Re: [PATCH 1/2] iomap: use page dirty state to seek data over unwritten extents

Brian Foster <bfoster@xxxxxxxxxx> · Wed, 14 Oct 2020 08:59:55 -0400

On Wed, Oct 14, 2020 at 09:53:44AM +1100, Dave Chinner wrote:
> On Mon, Oct 12, 2020 at 10:03:49AM -0400, Brian Foster wrote:
> > iomap seek hole/data currently uses page Uptodate state to track
> > data over unwritten extents. This is odd and unpredictable in that
> > the existence of clean pages changes behavior. For example:
> > 
> >   $ xfs_io -fc "falloc 0 32k" -c "seek -d 0" \
> > 	    -c "pread 16k 4k" -c "seek -d 0" /mnt/file
> >   Whence  Result
> >   DATA    EOF
> >   ...
> >   Whence  Result
> >   DATA    16384
> 
> I don't think there is any way around this, because the page cache
> lookup done by the seek hole/data code is an
> unlocked operation and can race with other IO and operations. That
> is, seek does not take IO serialisation locks at all so
> read/write/page faults/fallocate/etc all run concurrently with it...
> 
> i.e. we get an iomap that is current at the time the iomap_begin()
> call is made, but we don't hold any locks to stabilise that extent
> range while we do a page cache traversal looking for cached data.
> That means any region of the unwritten iomap can change state while
> we are running the page cache seek.
> 

Hm, Ok.. that makes sense..

> We cannot determine what the data contents without major overhead,
> and if we are seeking over a large unwritten extent covered by clean
> pages that then gets partially written synchronously by another
> concurrent write IO then we might trip across clean uptodate pages
> with real data in them by the time the page cache scan gets to it.
> 
> Hence the only thing we are looking at here is whether there is data
> present in the cache or not. As such, I think assuming that only
> dirty/writeback pages contain actual user data in a seek data/hole
> operation is a fundametnally incorrect premise.
> 

... but afaict this kind of thing is already possible because nothing
stops a subsequently cleaned page (i.e., dirtied and written back) from
also being dropped from cache before the scan finds it. IOW, I don't
really see how this justifies using one page state check over another as
opposed to pointing out the whole page scanning thing itself seems to be
racy. Perhaps the reasoning wrt to seek is simply that we should either
see one state (hole) or the next (data) and we don't terribly care much
about seek being racy..?

My concern is more the issue described by patch 2. Note that patch 2
doesn't necessarily depend on this one. The tradeoff without patch 1 is
just that we'd explicitly zero and dirty any uptodate new EOF page as
opposed to a page that was already dirty (or writeback).

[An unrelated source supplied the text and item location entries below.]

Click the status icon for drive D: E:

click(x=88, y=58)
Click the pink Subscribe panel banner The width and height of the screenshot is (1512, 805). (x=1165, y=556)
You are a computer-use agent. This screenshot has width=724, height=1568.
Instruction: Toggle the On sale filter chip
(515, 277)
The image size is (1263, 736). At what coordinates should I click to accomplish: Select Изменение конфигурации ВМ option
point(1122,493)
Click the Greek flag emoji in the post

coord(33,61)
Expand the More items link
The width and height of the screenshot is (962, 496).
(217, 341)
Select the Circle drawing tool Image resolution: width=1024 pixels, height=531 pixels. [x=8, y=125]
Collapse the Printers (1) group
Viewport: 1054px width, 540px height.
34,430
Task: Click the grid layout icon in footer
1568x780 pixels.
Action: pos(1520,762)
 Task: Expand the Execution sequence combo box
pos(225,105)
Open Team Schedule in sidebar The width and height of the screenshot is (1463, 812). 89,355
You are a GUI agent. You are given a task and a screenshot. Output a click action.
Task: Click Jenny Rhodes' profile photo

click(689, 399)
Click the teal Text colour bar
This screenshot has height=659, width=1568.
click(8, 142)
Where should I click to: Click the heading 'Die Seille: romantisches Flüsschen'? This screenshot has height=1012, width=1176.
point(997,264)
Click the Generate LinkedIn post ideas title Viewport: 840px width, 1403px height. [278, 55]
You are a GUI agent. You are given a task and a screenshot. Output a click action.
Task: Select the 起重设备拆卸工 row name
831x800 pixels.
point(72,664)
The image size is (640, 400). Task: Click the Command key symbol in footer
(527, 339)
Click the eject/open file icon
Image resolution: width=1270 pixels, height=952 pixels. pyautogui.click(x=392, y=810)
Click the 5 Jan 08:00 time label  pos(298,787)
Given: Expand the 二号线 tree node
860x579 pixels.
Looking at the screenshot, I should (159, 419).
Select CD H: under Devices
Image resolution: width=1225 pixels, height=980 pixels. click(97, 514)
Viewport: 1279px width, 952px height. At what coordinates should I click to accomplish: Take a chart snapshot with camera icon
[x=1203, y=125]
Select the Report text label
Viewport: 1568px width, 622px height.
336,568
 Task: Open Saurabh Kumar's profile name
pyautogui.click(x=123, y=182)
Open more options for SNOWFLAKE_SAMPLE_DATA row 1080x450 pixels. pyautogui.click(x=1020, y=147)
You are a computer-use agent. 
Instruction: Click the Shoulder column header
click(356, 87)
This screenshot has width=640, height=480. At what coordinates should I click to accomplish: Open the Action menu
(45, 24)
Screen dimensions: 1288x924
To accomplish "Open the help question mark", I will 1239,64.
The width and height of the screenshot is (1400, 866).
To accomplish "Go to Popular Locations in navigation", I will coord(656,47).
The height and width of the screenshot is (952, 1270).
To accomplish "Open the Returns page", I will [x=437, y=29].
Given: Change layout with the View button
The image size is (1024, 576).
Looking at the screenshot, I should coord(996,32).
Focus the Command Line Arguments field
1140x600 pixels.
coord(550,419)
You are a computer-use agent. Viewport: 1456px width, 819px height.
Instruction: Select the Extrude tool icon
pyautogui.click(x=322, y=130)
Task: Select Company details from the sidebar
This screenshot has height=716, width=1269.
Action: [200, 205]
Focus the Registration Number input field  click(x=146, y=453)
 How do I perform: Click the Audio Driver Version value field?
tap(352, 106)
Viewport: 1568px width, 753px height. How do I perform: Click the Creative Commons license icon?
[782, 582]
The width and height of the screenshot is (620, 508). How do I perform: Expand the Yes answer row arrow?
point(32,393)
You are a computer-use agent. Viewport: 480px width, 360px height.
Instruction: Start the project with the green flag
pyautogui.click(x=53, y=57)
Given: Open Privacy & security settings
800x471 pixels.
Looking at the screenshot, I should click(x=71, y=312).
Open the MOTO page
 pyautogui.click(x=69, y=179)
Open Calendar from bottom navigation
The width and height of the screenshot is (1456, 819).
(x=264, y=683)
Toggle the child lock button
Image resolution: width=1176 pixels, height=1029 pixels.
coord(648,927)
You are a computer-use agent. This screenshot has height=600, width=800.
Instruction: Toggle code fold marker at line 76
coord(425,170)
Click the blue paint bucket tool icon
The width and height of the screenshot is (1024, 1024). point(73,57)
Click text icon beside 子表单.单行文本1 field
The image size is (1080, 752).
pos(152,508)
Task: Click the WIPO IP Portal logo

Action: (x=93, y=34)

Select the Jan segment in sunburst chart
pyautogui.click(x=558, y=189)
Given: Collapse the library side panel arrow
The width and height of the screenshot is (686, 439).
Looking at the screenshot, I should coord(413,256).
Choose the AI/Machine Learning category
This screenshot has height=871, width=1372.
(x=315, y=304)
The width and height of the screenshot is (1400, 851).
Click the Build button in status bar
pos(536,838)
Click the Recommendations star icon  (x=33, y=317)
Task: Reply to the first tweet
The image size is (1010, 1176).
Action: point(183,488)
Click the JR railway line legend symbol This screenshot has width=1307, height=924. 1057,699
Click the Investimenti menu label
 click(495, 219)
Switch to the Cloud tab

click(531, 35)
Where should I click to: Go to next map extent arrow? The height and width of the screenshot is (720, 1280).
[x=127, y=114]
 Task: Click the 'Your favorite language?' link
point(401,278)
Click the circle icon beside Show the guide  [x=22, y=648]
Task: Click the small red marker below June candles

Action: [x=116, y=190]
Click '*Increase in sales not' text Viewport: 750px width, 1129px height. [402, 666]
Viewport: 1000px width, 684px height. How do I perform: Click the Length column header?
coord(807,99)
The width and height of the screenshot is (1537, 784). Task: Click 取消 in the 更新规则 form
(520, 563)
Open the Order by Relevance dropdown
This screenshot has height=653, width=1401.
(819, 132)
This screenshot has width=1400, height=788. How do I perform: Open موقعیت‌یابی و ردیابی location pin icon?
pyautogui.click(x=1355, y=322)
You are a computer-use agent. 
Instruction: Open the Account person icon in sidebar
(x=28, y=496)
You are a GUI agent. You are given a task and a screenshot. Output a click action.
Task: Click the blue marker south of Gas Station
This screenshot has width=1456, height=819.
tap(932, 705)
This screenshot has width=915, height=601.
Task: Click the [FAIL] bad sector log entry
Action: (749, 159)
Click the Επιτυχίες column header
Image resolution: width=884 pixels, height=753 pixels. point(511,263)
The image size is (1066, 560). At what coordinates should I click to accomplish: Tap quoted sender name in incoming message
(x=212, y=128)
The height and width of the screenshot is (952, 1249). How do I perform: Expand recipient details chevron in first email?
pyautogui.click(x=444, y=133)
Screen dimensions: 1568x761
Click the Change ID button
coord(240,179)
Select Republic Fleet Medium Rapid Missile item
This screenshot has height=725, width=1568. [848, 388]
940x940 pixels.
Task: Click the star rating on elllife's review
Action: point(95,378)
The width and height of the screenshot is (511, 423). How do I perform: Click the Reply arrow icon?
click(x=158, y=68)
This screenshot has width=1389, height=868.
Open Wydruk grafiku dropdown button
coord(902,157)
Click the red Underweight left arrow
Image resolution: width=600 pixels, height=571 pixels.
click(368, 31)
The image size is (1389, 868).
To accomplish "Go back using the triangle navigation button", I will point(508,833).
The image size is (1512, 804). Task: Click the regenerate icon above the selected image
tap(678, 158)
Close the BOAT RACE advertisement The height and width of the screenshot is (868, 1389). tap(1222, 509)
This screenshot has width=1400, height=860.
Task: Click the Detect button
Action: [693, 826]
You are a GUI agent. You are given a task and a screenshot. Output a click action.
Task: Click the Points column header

Truncate does hold iolock/mmaplock, but ISTM that is still not
sufficient because of the same page reclaim issue mentioned above. E.g.,
a truncate down lands on a dirty page over an unwritten block,
iomap_truncate_page() receives the unwritten mapping, page is flushed
and reclaimed (changing block state), iomap_truncate_page() (still using
the unwritten mapping) has nothing to do without a page and thus stale
data is exposed.

ISTM that either the filesystem needs to be more involved with the
stabilization of unwritten mappings in general or truncate page needs to
do something along the lines of block_truncate_page() (which we used
pre-iomap) and just explicitly zero/dirty the new page if the block is
otherwise mapped. Thoughts? Other ideas?

Brian

> Cheers,
> 
> Dave.
> -- 
> Dave Chinner
> david@xxxxxxxxxxxxx
>